Edward Karayan v. Susan Mardian
690 F. App'x 996
| 9th Cir. | 2017Background
- The dispute arises from a $4,000,000 loan secured by real property and guaranteed by Susan and Leonard Mardian; Edward Karayan (trustee) owns a 20.925% interest in the Note.
- Karayan sued the guarantors personally for alleged default without first foreclosing on the secured property.
- Defendants moved to dismiss; the district court granted dismissal, citing Nevada’s “51 percent rule” and, alternatively, the statutory one-action rule.
- The one-action rule requires a creditor to foreclose on real-property collateral before suing a guarantor personally for the debt.

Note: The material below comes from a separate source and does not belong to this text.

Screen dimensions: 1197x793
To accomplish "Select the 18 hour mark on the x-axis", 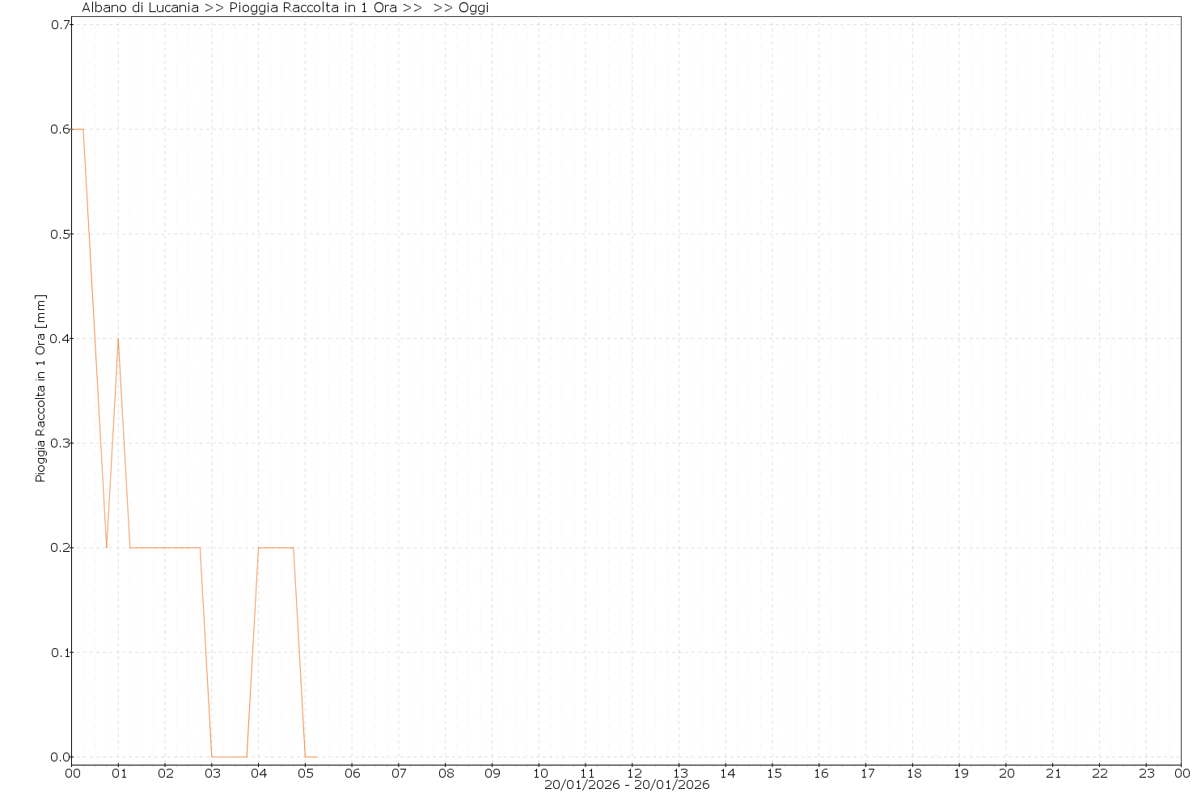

- The district court found the property was farmland (used primarily for cattle grazing) based on a declaration and parcel tax records, which triggers a statutory exception that prevents waiver of the one-action rule.
- Karayan did not rebut the evidence that the land was used primarily for farm products, and he failed to raise an argument against the district court’s one-action ruling on appeal.
Issues
| Issue | Plaintiff's Argument | Defendant's Argument | Held |
|---|---|---|---|
| Whether the one-action rule bars a personal suit against guarantors before foreclosure | Karayan proceeded directly against guarantors to collect on the debt | Defendants argued the one-action rule requires foreclosure on the property first | Court held the one-action rule barred the suit; dismissal affirmed |
| Whether the one-action rule was waivable here | Karayan contended waiver (or did not preserve objection on appeal) | Defendants argued waiver is ineffective because the property is farmland and Nevada law prevents waiver when property is used primarily for farm production | Court held waiver inapplicable because the property is used primarily for farm products (cattle grazing), so the rule cannot be waived |
Key Cases Cited
- Lavi v. Eighth Jud. Dist. Ct., 325 P.3d 1265 (Nev. 2014) (one-action rule requires foreclosure on real-property collateral before suing guarantors)
- Bank of Nev. v. Petersen, 380 P.3d 854 (Nev. 2016) (addresses statutory changes and recognizes prior rule’s treatment on other grounds)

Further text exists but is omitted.